§ DONNÉES DE L'EXERCICE
--
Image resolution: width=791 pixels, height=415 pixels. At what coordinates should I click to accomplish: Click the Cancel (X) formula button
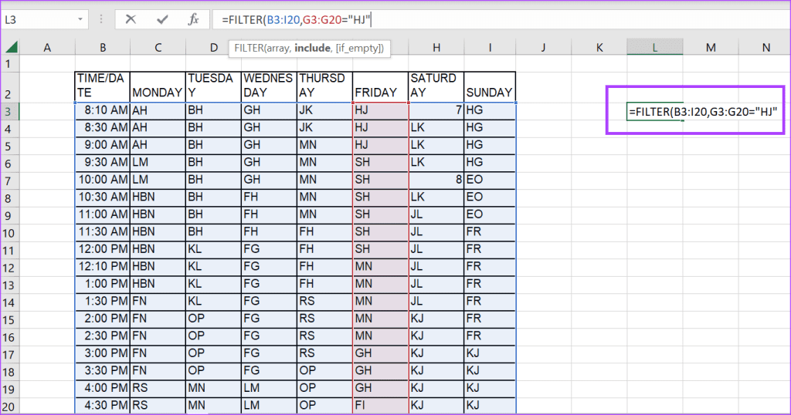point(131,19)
--
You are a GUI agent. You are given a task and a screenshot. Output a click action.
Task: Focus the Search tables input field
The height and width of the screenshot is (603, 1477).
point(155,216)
--
§ CONSIGNE
Recopiez mot pour mot les lignes qui vont de celle contenant « You are a GUI » jusqu'à celle contenant « point(155,216) », ces deux lignes comprises.

§ BONNE RÉPONSE
You are a GUI agent. You are given a task and a screenshot. Output a click action.
Task: Focus the Search tables input field
The height and width of the screenshot is (603, 1477).
point(155,216)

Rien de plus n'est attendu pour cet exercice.